Look through the records below, and copy out every line that holds the string "with".

**LISTED RECORDS**
☆ ☆ ☆ ☆ ☆

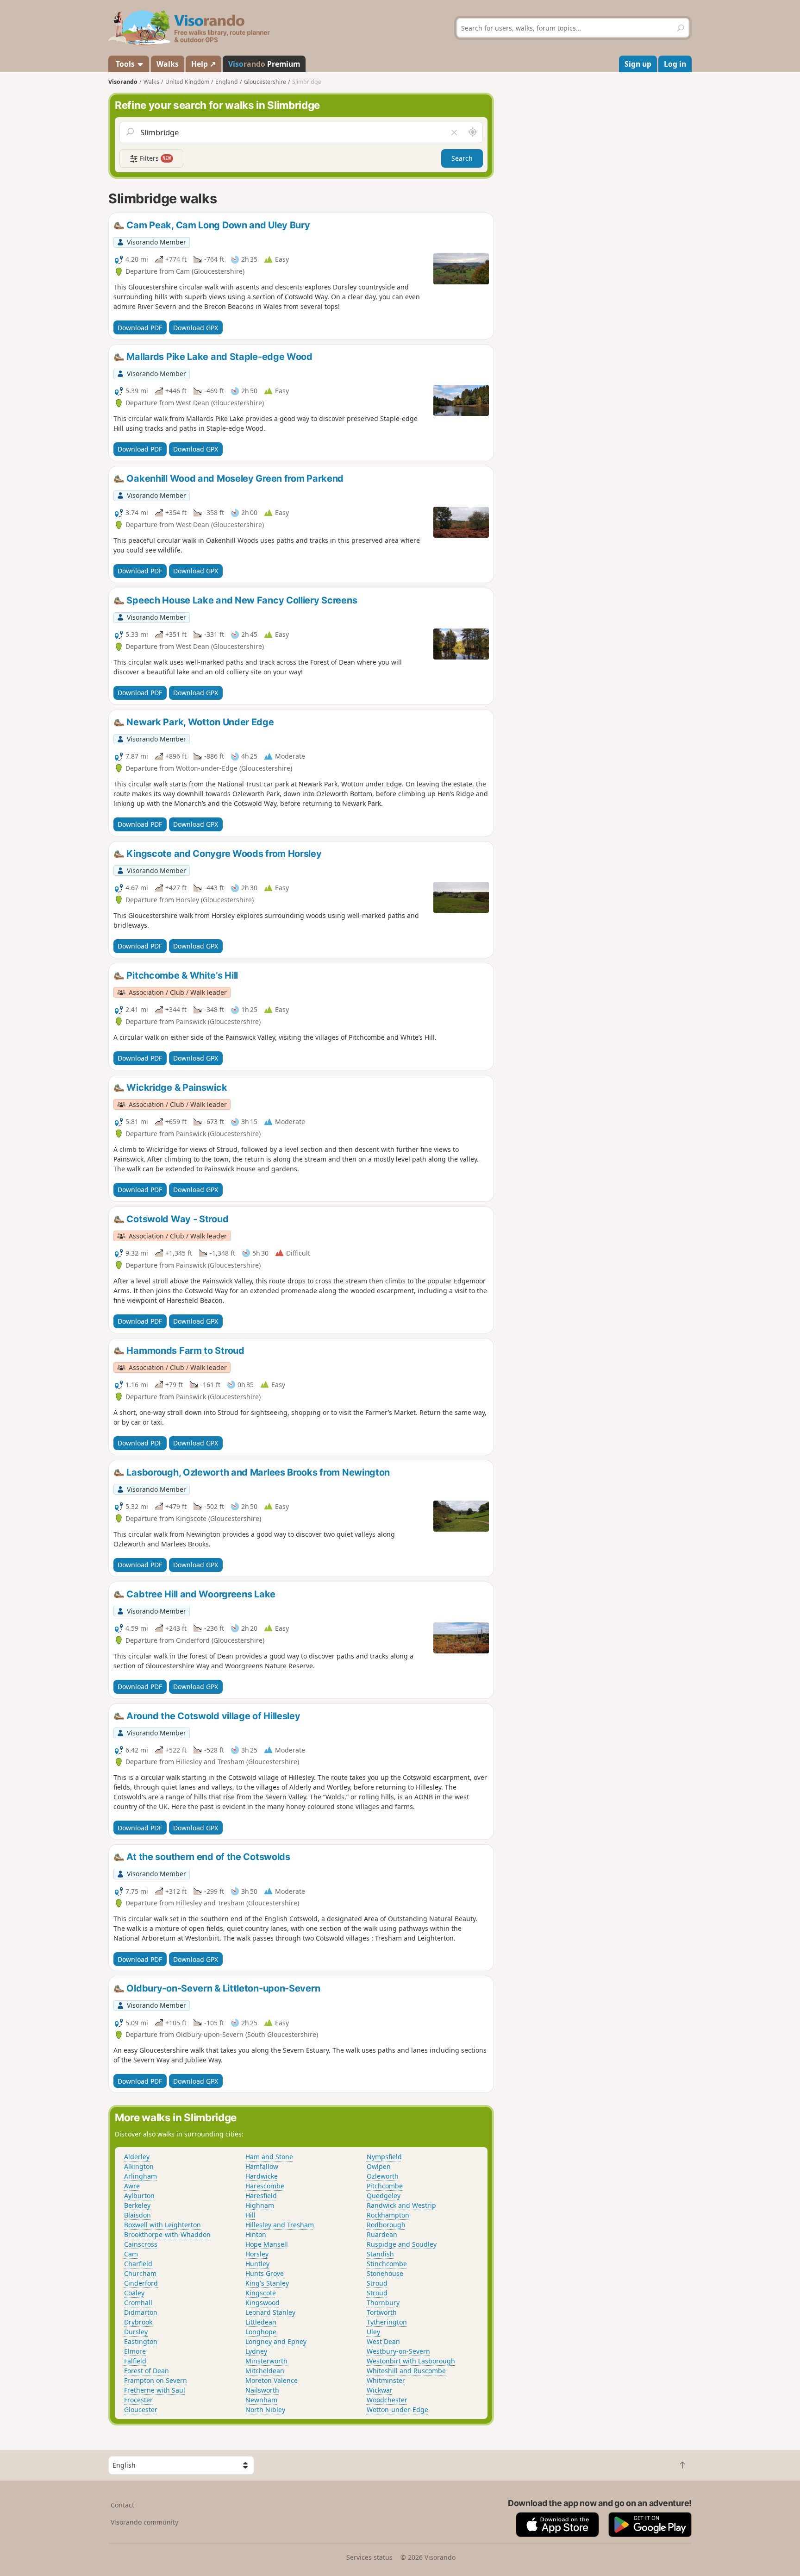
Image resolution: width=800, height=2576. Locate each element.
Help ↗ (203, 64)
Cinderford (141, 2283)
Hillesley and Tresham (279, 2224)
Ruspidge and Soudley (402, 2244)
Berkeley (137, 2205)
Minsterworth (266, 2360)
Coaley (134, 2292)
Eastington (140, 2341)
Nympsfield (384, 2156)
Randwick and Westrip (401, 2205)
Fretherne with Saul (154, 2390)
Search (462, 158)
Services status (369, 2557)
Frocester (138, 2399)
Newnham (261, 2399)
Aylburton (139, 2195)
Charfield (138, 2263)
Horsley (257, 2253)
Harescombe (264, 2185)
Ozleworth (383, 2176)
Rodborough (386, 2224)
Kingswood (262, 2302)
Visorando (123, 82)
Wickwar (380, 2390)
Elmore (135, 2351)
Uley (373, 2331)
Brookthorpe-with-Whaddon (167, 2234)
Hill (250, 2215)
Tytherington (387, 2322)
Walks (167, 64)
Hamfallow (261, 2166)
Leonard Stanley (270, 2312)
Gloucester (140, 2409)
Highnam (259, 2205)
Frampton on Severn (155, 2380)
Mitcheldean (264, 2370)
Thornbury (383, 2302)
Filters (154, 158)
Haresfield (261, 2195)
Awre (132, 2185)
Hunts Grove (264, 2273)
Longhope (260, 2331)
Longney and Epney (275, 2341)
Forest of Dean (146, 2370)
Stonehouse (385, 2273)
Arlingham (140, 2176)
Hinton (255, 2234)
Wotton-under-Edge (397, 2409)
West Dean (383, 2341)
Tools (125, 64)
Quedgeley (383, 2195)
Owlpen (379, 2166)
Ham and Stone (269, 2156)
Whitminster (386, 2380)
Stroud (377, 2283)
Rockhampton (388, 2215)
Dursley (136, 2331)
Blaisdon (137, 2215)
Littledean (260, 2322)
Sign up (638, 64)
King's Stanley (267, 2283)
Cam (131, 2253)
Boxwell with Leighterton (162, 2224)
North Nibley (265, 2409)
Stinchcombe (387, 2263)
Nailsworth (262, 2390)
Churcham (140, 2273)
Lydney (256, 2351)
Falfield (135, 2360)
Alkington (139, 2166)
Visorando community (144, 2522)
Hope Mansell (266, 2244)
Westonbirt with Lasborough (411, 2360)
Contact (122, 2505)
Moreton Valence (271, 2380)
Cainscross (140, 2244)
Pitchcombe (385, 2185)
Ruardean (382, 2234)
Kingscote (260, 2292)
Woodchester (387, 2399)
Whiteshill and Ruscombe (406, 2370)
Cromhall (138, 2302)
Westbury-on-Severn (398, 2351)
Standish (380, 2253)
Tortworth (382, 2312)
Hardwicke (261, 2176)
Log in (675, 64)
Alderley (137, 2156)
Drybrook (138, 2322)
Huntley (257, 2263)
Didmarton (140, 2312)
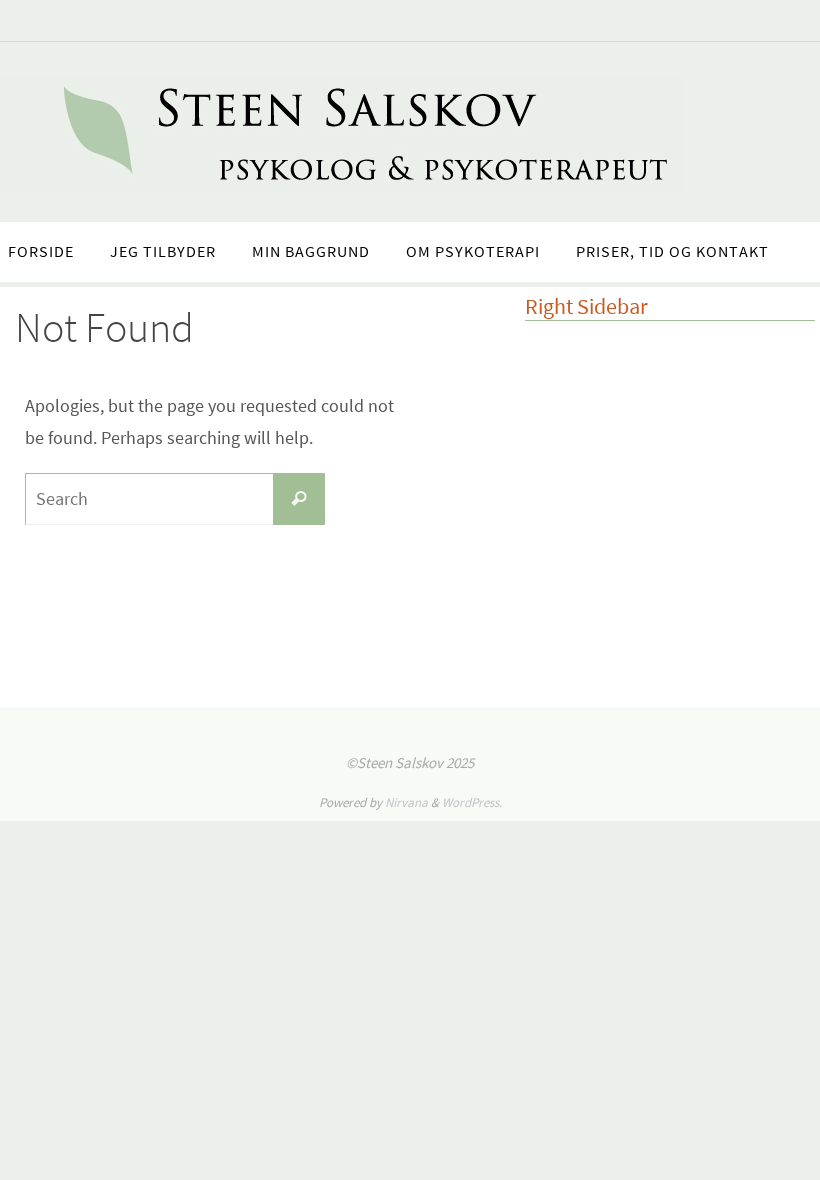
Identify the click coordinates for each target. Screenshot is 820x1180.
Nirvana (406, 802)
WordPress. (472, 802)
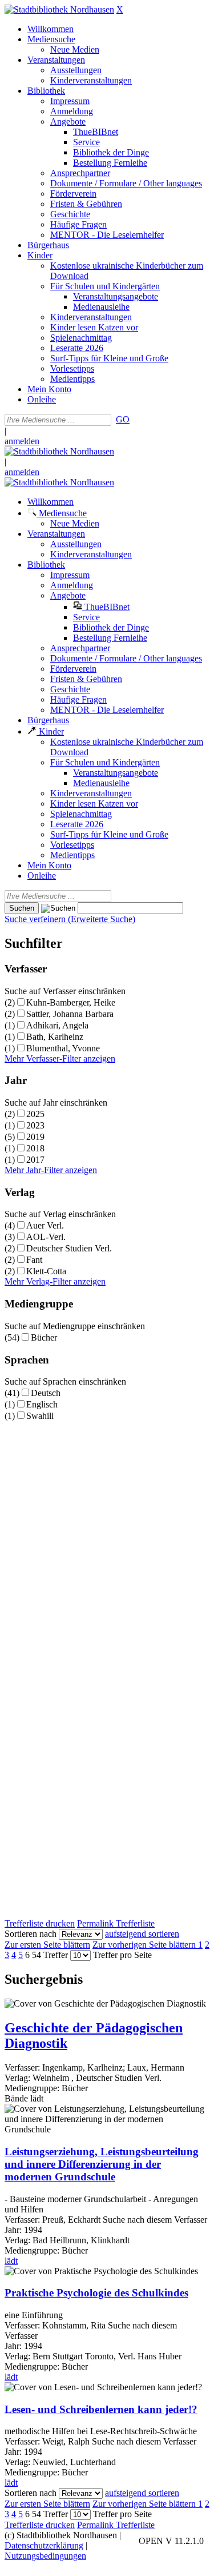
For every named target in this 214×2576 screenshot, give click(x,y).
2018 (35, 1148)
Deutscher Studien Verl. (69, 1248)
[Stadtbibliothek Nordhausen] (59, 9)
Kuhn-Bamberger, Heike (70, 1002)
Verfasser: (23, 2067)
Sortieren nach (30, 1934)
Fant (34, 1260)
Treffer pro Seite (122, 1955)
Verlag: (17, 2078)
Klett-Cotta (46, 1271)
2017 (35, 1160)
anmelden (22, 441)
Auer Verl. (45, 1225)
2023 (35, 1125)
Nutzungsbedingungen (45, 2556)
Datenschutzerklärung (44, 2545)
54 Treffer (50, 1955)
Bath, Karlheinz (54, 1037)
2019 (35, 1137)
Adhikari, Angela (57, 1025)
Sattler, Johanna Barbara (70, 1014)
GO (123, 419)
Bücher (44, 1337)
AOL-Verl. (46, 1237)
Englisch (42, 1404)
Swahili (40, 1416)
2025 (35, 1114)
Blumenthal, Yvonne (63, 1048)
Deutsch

☆ ☆ ☆ ☆ ☆

**EXERCISE OUTPUT**
Fretherne with Saul (154, 2390)
Brookthorpe-with-Whaddon (167, 2234)
Boxwell with Leighterton (162, 2224)
Westonbirt with Lasborough (411, 2360)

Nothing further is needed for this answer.